No need to apologize! The services listed in the article can all be viewed on a TV screen. To get them up there, you’ll either need A) a smart TV or B) an external streaming device that you can plug into your TV. Either way, you’ll just have to make sure that the service you choose is compatible with the streaming “platform” that your streaming device or smart TV runs. For instance, Roku boxes and Roku smart TVs use the Roku platform, which has apps for all of the services we listed above.
LG has a platform of its own called LG WebOS, so that’s almost certainly what your TV is running. I would check out the app store on your TV (here’s how: https://www.lg.com/uk/support/guides/tv/smart-tv/apps ) to see what’s available. From what I see online, you should have access to at least Sling TV, and probably a few more live TV options. Hope that helps!
My favorite channels are MSNBC CNN Oprah’s Channels Home & Gardens
Yeah I get the free clips on an msnbc app with my firestick but it is limited and they have everybody on but The Last Word, which is weird he is their best host!
I do not want a bundle selection or whatever just MSNBC
I would pay $10 a month for just that but no more.
I’m the same as MT!
No clips just live MSNBC!
Enough with the promoting of those 2 services I hear over and over. I want to know which streaming service has live MSNBC. I wouldn’t have a problem with paying $10 either for some live MSNBC. When I come home and turn on the Shield I want to see live streaming MSNBC 🙂
does anybody use showbox?
Every Single “ad” states “Watch MSNBC FREE with xxxxx TV service” click here for free trial … is a total LIE.

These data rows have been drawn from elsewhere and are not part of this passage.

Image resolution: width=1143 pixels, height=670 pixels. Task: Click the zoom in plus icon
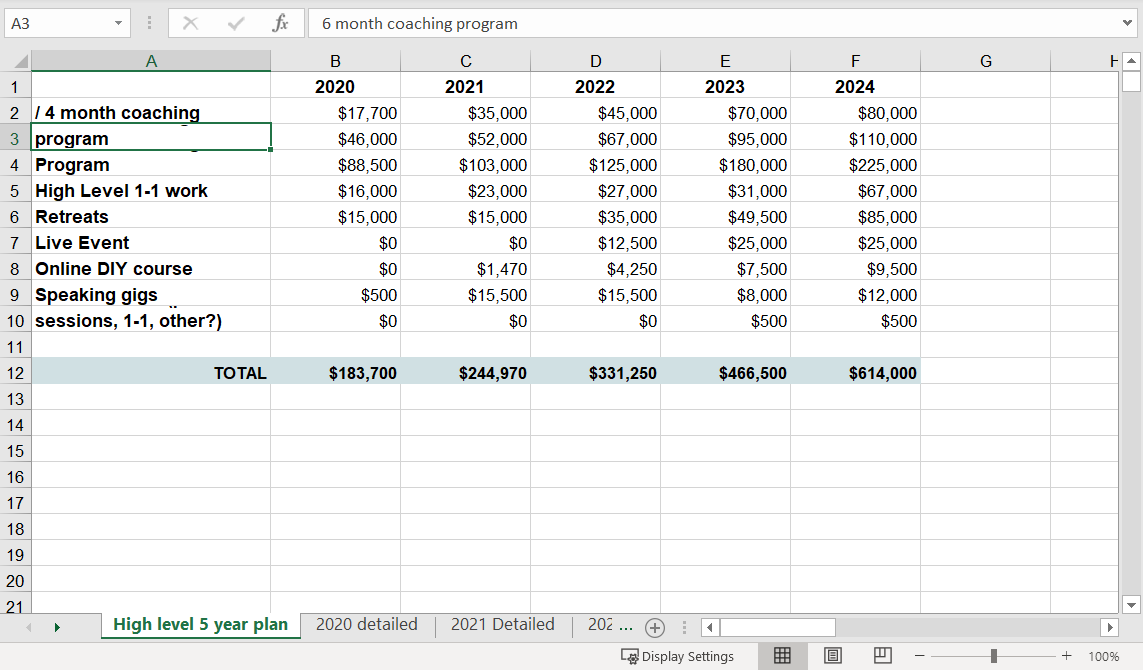(1066, 656)
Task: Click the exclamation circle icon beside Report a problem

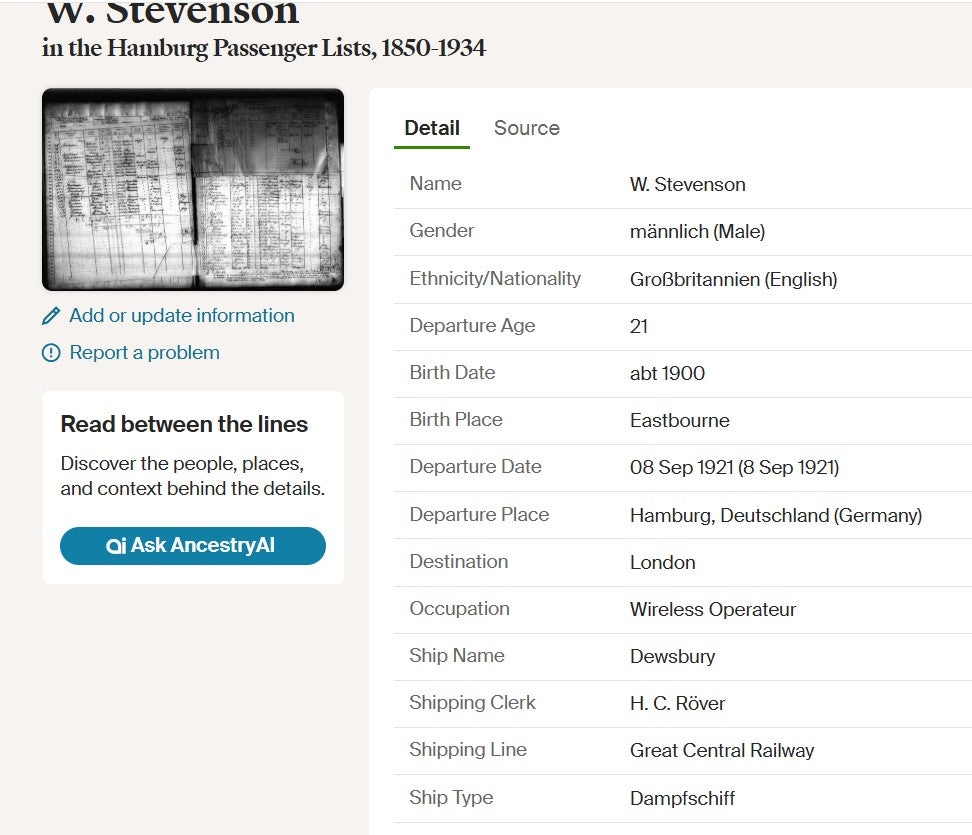Action: pyautogui.click(x=50, y=352)
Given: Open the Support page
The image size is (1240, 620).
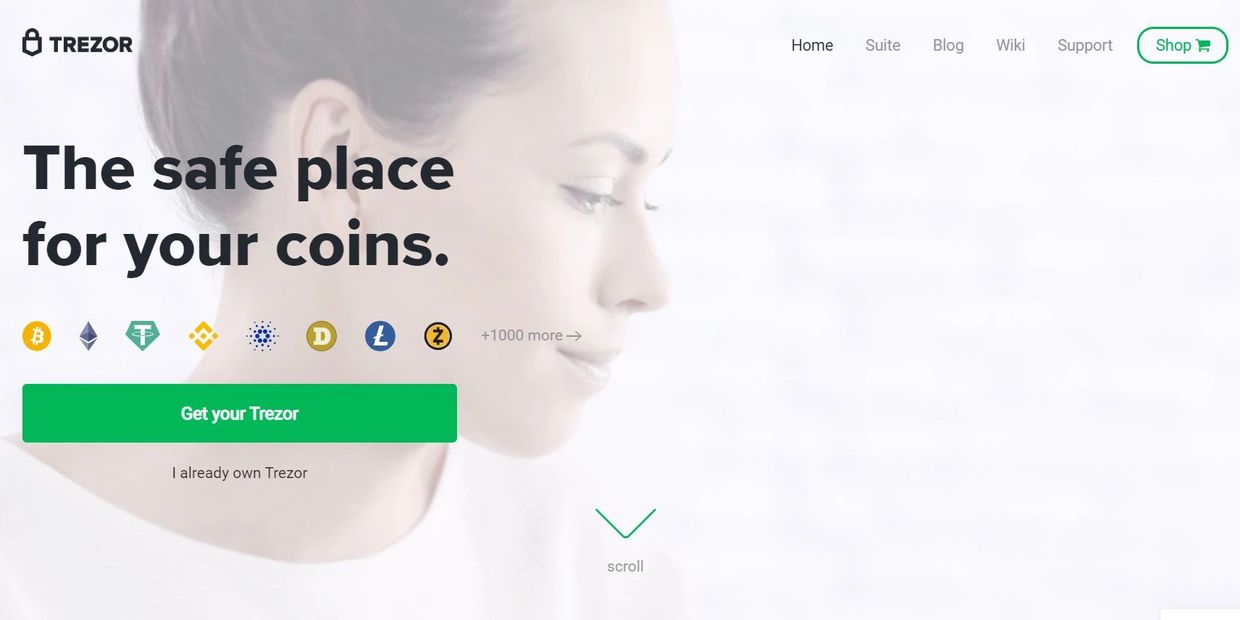Looking at the screenshot, I should [1085, 45].
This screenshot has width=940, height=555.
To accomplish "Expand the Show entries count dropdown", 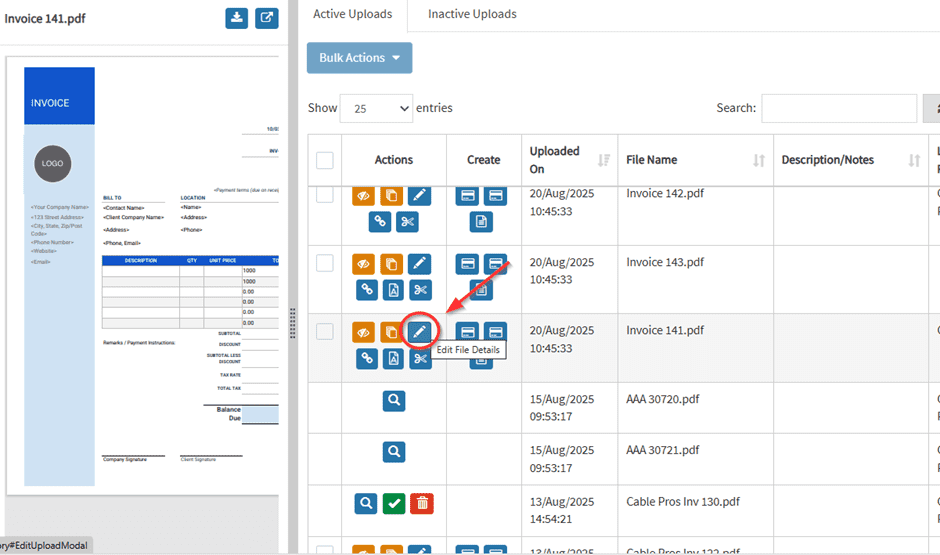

Sure, watch for 7 days free – THEN you must PAY to watch MSNBC (albeit with the channels offered) …
Seriously, this is worse than loss leader advertising. LIES are not loss leaders. They are LIES.

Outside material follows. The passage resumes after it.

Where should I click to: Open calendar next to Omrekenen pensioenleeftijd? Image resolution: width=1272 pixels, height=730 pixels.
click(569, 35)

I agree with several of the other posts in this thread.
JUST WANT MSNBC as a stand alone, stable, reliable, sync’d, streaming feed.

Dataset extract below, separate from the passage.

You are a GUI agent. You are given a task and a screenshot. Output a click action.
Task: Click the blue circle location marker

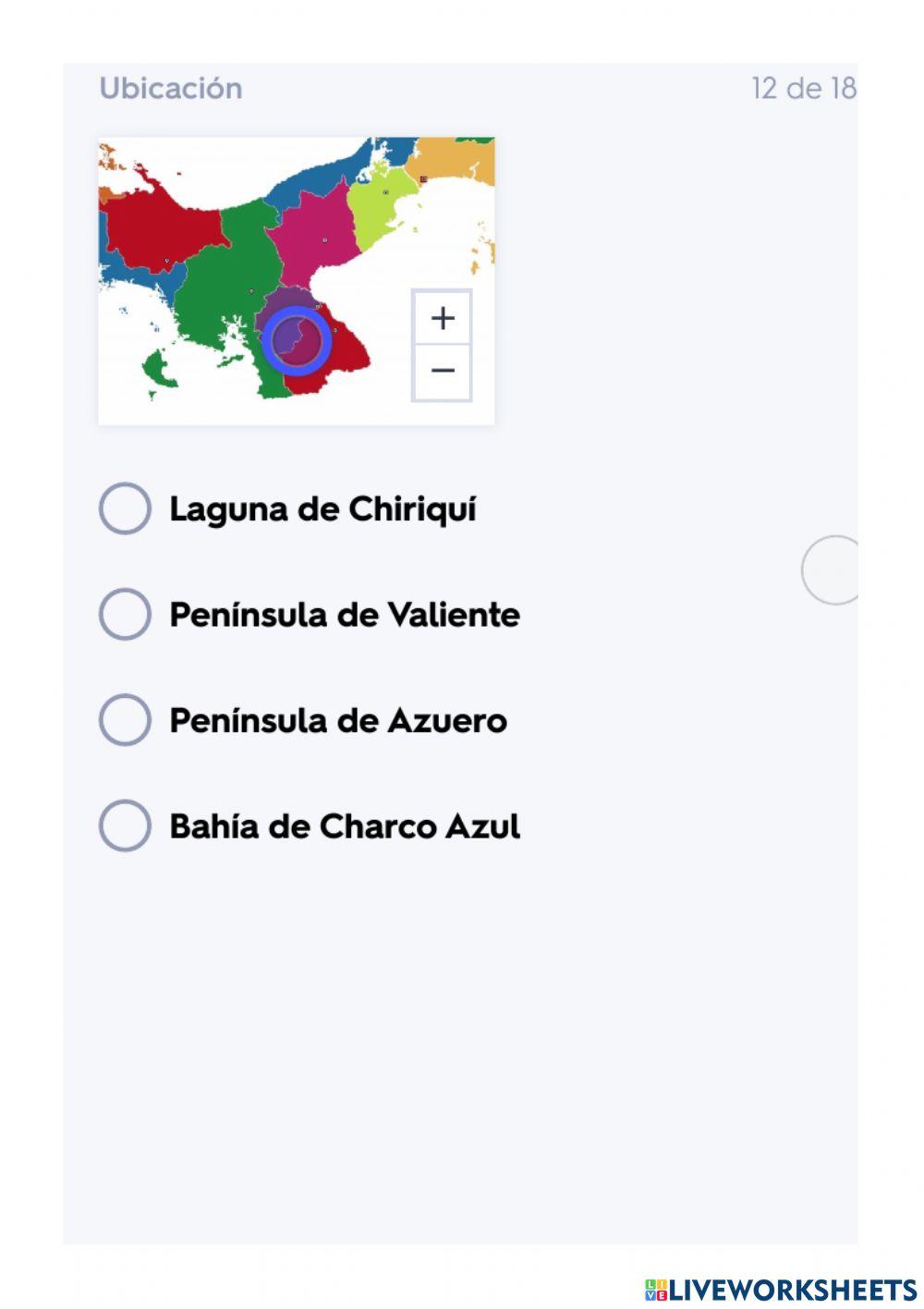(297, 340)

@ a $5 – $10/ month subscription rate; like PBS.
Don’t want to have to pay $60/mo for Hulu, or other, “bundle” of stuff I never watch.
With $60 Hulu and $70 Internet, I’m nearly back up to my CATV “bundled” package.
I just received notice that my provider’s app is going up to $49.95 per month so count me in with those who only want to pay for MSNBC. It is basically the only feed I use. I have an antenna for local channels and Roku offers a variety of options should I want to watch something else. Wonder why MSNBC doesn’t consider that?
Spectrum. I pay 28.00 a month for ten channels of my choice. I got in on the deal when they first launched. I believe the regular price is 38. Hope that helps some.
The least expensive way I have found so far for both MSNBC live and CNN is Sling TV. You will need the Sling TV Blue package plus the News Extra Add On. This will give you a bunch of channels plus MSNBC and CNN live for $30.00 per month, should you want to record then add another $5.00 for their cloud DVR. I have looked at every other way to do this and this is the only viable alternative that comes close to having cable or satellite.
I tried Sling but MSNBC was hopelessly out of sync with the audio. Their support had no solution.
This is very disappointing.. I have a TCL Roku TV with an antenna.
Is there anything we can do to get MSNBC added to Roku? To have to purchase a subscription with cable or Hulu or the other pay for play services is like I’m back with cable.
I don’t know if the decision 6 not to include MSNBC is from Roku or MSNBC, but I’d like to know about convincing them to air it as part of Roku. I don’t care if the broadcast is delayed some.
I do not understand why MSNBC cannot have its own paid app or way of watching it on ROKU. All the advertisements are shown. I am so tired of “paying” to watch programs that also have so many advertisements. I don’t mind “paying” a reasonable price, but am so tired of paying, paying, paying to see advertisements.